Data Manipulation

In order to get anything done, we need some way to store and manipulate data. Generally, there are two important things we need to do with data: (i) acquire them; and (ii) process them once they are inside the computer. There is no point in acquiring data without some way to store it, so to start, let's get our hands dirty with $n$-dimensional arrays, which we also call tensors.

If you already know the NumPy scientific computing package, this will be a breeze. For all modern deep learning frameworks, the tensor class (`ndarray` in MXNet, `Tensor` in PyTorch and TensorFlow) resembles NumPy's `ndarray`, with a few killer features added. First, the tensor class supports automatic differentiation. Second, it leverages GPUs to accelerate numerical computation, whereas NumPy only runs on CPUs. These properties make neural networks both easy to code and fast to run.

Getting Started

To start, we import the `np` (`numpy`) and `npx` (`numpy_extension`) modules from MXNet. Here, the `np` module includes functions supported by NumPy, while the `npx` module contains a set of extensions developed to empower deep learning within a NumPy-like environment. When using tensors, we almost always invoke the `set_np` function: this is for compatibility of tensor processing by other components of MXNet.

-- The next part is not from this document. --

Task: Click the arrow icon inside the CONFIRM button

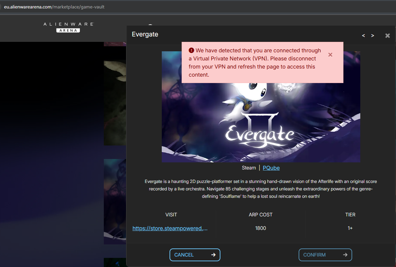Action: click(x=345, y=255)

To start, we import the PyTorch library. Note that the package name is `torch`.

To start, we import `tensorflow`. For brevity, practitioners often assign the alias `tf`.

from mxnet import np, npx
npx.set_np()

import torch

import tensorflow as tf

import jax
from jax import numpy as jnp

A tensor represents a (possibly multidimensional) array of numerical values. In the one-dimensional case, i.e., when only one axis is needed for the data, a tensor is called a vector. With two axes, a tensor is called a matrix. With $k > 2$ axes, we drop the specialized names and just refer to the object as a $k^\textrm{th}$-order tensor.

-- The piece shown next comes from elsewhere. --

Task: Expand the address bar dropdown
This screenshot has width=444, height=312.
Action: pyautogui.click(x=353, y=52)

MXNet, PyTorch, and TensorFlow provide a variety of functions for creating new tensors prepopulated with values. For example, by invoking `arange(n)`, we can create a vector of evenly spaced values, starting at 0 (included) and ending at `n` (not included). By default, the interval size is $1$. Unless otherwise specified, new tensors are stored in main memory and designated for CPU-based computation.

# MXNet
x = np.arange(12)
x

# PyTorch
x = torch.arange(12, dtype=torch.float32)
x

# TensorFlow
x = tf.range(12, dtype=tf.float32)
x

# JAX
x = jnp.arange(12)
x

Each of these values is called an element of the tensor. The tensor `x` contains 12 elements. We can inspect the total number of elements in a tensor via its `size` attribute (MXNet), `numel` method (PyTorch), or `tf.size` function (TensorFlow).

x.size      # MXNet
x.numel()   # PyTorch
tf.size(x)  # TensorFlow

We can access a tensor's shape (the length along each axis) by inspecting its `shape` attribute. Because we are dealing with a vector here, the `shape` contains just a single element and is identical to the size.

x.shape

We can change the shape of a tensor without altering its size or values, by invoking `reshape`. For example, we can transform our vector `x` whose shape is $(12,)$ to a matrix $X$ with shape $(3, 4)$. This new tensor retains all elements but reconfigures them into a matrix. Notice that the elements of our vector are laid out one row at a time and thus $x[3] == X[0, 3]$.

X = x.reshape(3, 4)
X

Note that specifying every shape component to `reshape` is redundant. Because we already know our tensor's size, we can work out one component of the shape given the rest. For example, given a tensor of size $n$ and target shape $(h, w)$, we know that $w = n/h$. To automatically infer one component of the shape, we can place a $-1$ for the shape component that should be inferred automatically. In our case, instead of calling `x.reshape(3, 4)`, we could have equivalently called `x.reshape(-1, 4)` or `x.reshape(3, -1)`.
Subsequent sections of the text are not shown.